■ Directions
Answer with the exact lines of the following material from the one containing "https://mez.ink/azoknufowuwish_1977 (249, 315)" through the one containing "Anleitung herunterladen (97, 178)", both end lines included.

■ Data for review

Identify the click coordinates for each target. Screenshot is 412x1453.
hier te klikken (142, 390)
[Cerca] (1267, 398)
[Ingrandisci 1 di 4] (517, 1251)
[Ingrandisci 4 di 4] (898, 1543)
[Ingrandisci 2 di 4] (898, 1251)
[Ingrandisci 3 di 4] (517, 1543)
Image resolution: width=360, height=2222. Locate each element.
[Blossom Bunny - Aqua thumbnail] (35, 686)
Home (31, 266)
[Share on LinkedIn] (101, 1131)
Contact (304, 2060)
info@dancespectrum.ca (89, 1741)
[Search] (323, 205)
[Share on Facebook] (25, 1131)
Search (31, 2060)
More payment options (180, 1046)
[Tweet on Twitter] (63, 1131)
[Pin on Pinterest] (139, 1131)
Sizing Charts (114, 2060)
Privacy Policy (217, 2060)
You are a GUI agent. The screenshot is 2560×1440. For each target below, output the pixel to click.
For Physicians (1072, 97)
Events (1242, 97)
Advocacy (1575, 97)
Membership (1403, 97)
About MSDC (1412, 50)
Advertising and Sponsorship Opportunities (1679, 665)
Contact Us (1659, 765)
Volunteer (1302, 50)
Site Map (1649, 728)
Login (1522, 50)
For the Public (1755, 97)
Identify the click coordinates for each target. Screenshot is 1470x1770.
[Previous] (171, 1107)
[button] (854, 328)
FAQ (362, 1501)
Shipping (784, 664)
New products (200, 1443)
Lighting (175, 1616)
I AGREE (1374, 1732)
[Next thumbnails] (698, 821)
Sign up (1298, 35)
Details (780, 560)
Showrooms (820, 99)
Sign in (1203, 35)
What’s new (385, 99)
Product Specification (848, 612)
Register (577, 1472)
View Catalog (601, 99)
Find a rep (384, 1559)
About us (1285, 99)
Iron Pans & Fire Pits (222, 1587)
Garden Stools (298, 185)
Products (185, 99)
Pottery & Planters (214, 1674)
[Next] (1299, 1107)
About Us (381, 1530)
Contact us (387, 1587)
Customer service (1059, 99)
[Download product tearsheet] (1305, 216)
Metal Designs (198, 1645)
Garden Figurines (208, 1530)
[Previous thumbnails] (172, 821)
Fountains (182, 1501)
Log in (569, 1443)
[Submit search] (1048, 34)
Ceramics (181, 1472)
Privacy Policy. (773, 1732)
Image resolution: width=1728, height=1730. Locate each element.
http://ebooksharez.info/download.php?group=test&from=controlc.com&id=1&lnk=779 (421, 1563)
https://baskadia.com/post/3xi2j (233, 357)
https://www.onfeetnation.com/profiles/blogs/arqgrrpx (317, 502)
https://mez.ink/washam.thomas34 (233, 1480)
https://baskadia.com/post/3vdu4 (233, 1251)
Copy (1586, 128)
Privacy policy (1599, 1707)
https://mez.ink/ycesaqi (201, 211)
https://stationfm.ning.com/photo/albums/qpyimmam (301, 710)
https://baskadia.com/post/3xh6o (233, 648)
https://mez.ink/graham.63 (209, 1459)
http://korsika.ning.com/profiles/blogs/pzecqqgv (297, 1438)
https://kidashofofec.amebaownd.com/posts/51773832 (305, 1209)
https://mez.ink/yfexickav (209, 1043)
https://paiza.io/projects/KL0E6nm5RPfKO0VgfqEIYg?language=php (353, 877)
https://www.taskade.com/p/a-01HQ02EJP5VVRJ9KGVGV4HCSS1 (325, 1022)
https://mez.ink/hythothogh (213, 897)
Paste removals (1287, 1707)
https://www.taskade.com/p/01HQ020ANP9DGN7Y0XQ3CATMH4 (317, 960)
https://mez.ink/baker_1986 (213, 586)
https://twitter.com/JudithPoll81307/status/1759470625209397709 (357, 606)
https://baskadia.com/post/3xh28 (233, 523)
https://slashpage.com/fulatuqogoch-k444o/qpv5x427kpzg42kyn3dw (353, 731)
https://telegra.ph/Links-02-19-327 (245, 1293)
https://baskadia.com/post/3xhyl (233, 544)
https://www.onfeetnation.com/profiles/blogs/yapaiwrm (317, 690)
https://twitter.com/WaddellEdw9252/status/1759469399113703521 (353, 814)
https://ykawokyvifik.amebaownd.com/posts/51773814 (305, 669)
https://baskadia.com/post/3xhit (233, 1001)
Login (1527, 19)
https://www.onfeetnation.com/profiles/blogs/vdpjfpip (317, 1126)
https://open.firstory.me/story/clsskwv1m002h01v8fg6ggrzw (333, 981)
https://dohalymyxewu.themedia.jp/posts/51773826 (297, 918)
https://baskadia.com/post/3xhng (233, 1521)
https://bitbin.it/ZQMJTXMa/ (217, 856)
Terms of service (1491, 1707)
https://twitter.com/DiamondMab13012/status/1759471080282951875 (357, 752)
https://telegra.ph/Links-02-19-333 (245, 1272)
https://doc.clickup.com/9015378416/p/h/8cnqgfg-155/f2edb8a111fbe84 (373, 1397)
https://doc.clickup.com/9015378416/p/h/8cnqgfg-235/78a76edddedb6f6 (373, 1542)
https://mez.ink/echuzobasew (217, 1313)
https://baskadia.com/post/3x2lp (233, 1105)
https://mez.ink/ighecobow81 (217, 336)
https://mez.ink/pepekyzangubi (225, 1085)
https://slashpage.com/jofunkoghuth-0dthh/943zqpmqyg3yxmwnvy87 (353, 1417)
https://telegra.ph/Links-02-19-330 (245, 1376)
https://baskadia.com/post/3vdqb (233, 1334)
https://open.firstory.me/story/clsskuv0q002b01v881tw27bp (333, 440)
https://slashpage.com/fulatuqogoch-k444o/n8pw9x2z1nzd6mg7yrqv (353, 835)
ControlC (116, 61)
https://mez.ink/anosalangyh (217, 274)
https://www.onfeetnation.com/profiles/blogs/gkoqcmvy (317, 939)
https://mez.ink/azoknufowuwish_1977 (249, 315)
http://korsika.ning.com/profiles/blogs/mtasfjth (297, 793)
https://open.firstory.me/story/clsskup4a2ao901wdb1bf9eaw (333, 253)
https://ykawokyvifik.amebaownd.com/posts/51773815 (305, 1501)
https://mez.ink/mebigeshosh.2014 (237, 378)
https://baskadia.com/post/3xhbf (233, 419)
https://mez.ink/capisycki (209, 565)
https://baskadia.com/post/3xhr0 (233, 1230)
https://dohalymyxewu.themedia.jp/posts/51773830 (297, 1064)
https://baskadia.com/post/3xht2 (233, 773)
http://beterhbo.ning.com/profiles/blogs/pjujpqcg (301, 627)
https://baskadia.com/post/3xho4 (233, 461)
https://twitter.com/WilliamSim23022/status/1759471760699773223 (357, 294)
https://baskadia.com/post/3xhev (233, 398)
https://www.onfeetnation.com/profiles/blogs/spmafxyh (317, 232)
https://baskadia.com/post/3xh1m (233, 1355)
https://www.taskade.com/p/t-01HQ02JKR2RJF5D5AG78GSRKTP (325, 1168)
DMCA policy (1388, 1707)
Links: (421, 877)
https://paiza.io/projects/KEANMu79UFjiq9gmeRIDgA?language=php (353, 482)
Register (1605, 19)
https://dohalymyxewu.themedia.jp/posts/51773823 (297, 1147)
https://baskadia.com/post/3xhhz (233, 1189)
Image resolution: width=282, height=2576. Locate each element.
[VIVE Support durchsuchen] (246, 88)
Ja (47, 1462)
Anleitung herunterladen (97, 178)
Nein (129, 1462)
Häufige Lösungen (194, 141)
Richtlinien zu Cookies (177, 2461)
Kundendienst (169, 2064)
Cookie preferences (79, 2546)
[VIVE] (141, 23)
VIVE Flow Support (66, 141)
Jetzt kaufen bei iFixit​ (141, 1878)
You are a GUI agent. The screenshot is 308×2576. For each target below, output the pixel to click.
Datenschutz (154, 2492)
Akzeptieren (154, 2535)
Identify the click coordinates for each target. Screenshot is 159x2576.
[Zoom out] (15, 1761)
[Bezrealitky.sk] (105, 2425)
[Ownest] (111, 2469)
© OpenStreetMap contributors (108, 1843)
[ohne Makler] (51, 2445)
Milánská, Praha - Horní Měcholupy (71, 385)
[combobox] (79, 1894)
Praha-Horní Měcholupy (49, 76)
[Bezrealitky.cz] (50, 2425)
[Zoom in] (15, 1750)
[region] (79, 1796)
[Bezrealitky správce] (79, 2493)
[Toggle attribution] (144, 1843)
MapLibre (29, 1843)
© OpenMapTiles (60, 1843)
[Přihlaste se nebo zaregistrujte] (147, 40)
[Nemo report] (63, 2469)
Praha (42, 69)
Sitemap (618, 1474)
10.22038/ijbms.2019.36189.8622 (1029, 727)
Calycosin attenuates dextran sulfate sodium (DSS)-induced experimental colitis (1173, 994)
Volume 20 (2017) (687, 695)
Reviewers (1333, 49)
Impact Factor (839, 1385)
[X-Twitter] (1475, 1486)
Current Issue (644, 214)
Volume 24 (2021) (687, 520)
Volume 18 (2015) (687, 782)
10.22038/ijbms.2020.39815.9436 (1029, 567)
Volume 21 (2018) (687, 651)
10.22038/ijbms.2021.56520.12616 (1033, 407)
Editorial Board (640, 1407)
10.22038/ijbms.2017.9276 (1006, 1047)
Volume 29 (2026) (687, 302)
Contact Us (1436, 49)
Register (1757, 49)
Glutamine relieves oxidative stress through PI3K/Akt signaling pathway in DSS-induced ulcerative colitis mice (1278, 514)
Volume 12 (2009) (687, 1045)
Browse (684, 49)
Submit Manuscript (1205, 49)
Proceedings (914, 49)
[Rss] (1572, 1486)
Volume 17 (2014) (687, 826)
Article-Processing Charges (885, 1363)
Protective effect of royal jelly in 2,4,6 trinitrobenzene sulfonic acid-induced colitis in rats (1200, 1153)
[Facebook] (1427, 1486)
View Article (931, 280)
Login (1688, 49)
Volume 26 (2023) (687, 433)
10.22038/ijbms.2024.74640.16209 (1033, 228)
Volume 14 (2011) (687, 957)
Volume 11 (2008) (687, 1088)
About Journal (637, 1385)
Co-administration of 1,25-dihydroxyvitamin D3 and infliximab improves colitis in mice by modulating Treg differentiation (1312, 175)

■ Task output
https://mez.ink/azoknufowuwish_1977 (249, 315)
http://korsika.ning.com/profiles/blogs/mtasfjth (297, 793)
https://open.firstory.me/story/clsskup4a2ao901wdb1bf9eaw (333, 253)
https://ykawokyvifik.amebaownd.com/posts/51773815 (305, 1501)
https://mez.ink/mebigeshosh.2014 (237, 378)
https://baskadia.com/post/3xhbf (233, 419)
https://mez.ink/capisycki (209, 565)
https://baskadia.com/post/3xhr0 (233, 1230)
https://dohalymyxewu.themedia.jp/posts/51773830 (297, 1064)
https://baskadia.com/post/3xht2 (233, 773)
http://beterhbo.ning.com/profiles/blogs/pjujpqcg (301, 627)
https://baskadia.com/post/3xho4 (233, 461)
https://twitter.com/WilliamSim23022/status/1759471760699773223 (357, 294)
https://baskadia.com/post/3xhev (233, 398)
https://www.onfeetnation.com/profiles/blogs/spmafxyh (317, 232)
https://baskadia.com/post/3xh1m (233, 1355)
https://www.taskade.com/p/t-01HQ02JKR2RJF5D5AG78GSRKTP (325, 1168)
DMCA policy (1388, 1707)
Links: (421, 877)
https://paiza.io/projects/KEANMu79UFjiq9gmeRIDgA?language=php (353, 482)
Register (1605, 19)
https://dohalymyxewu.themedia.jp/posts/51773823 (297, 1147)
https://baskadia.com/post/3xhhz (233, 1189)
Image resolution: width=282, height=2576. Locate each element.
[VIVE Support durchsuchen] (246, 88)
Ja (47, 1462)
Anleitung herunterladen (97, 178)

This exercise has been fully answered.